TEXT SECTION.
================
The Settings screen under Specifico → Settings is where you set global display preferences for every specification table the plugin renders. Two settings live here today: whether to show group headings, and which visual style the table uses.

Changes here affect every product page that displays a specification table — there's no per-product or per-table style override. If you need a different look on one product, you can do that at the theme level with CSS targeting the body class or product ID.

Enable Group Heading

A specification table is made up of groups (Display, Performance, Camera) and the attributes inside each group. This toggle decides whether the group name appears as a heading row above its attributes, or whether the attributes flow through with no visual break between groups.

Screenshot: side-by-side comparison — left shows table with "Display" / "Performance" heading rows, right shows the same attributes with no group separators

Enabled (default): the table looks like several mini-tables stacked, each labeled with its group name. Easier to scan when you have 20+ attributes spread across many groups.

Disabled: the table is one continuous list of attribute rows with no group separators. Cleaner when you only have one group, or when your spec table is short enough that headings feel like noise.
================
STORED DATA.

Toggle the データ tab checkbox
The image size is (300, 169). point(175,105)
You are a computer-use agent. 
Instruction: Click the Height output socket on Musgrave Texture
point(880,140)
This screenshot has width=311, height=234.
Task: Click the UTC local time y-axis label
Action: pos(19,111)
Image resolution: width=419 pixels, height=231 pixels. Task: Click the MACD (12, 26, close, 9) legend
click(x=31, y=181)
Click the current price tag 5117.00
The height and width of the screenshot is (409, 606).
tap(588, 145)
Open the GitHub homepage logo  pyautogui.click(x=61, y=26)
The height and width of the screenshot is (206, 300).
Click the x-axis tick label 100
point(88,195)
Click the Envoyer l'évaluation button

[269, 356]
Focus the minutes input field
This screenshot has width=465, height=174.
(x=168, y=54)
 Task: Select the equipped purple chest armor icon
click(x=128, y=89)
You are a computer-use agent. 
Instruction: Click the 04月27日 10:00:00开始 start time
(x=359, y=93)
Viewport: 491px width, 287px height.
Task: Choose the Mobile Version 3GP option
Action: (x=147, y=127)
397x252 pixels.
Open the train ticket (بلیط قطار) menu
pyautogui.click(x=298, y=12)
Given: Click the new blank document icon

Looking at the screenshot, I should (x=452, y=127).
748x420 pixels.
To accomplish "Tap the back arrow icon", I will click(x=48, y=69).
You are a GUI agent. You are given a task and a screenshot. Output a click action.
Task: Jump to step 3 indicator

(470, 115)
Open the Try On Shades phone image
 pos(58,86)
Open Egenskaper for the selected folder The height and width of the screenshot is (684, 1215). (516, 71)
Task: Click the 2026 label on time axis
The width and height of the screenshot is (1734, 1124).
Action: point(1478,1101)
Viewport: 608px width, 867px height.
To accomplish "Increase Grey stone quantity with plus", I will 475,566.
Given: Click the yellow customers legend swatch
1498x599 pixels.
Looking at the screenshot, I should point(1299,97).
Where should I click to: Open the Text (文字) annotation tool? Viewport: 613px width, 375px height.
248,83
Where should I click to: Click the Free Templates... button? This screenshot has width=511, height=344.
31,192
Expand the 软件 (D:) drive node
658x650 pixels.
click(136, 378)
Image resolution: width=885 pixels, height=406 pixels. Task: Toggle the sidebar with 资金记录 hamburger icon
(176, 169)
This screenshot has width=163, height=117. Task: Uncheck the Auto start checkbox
================
WHAT YOU WILL DO.
(a) Which example group names does the settings text give for a specification table?
(b) Starting from the first line of the records and stopping after the line containing "click(x=128, y=89)", change "checkbox" to "tick box" and leave everything else the same. Return only those lines.

SOLVED PROBLEMS.
(a) Display, Performance, Camera

(b)
Toggle the データ tab tick box
The image size is (300, 169). point(175,105)
You are a computer-use agent. 
Instruction: Click the Height output socket on Musgrave Texture
point(880,140)
This screenshot has width=311, height=234.
Task: Click the UTC local time y-axis label
Action: pos(19,111)
Image resolution: width=419 pixels, height=231 pixels. Task: Click the MACD (12, 26, close, 9) legend
click(x=31, y=181)
Click the current price tag 5117.00
The height and width of the screenshot is (409, 606).
tap(588, 145)
Open the GitHub homepage logo  pyautogui.click(x=61, y=26)
The height and width of the screenshot is (206, 300).
Click the x-axis tick label 100
point(88,195)
Click the Envoyer l'évaluation button

[269, 356]
Focus the minutes input field
This screenshot has width=465, height=174.
(x=168, y=54)
 Task: Select the equipped purple chest armor icon
click(x=128, y=89)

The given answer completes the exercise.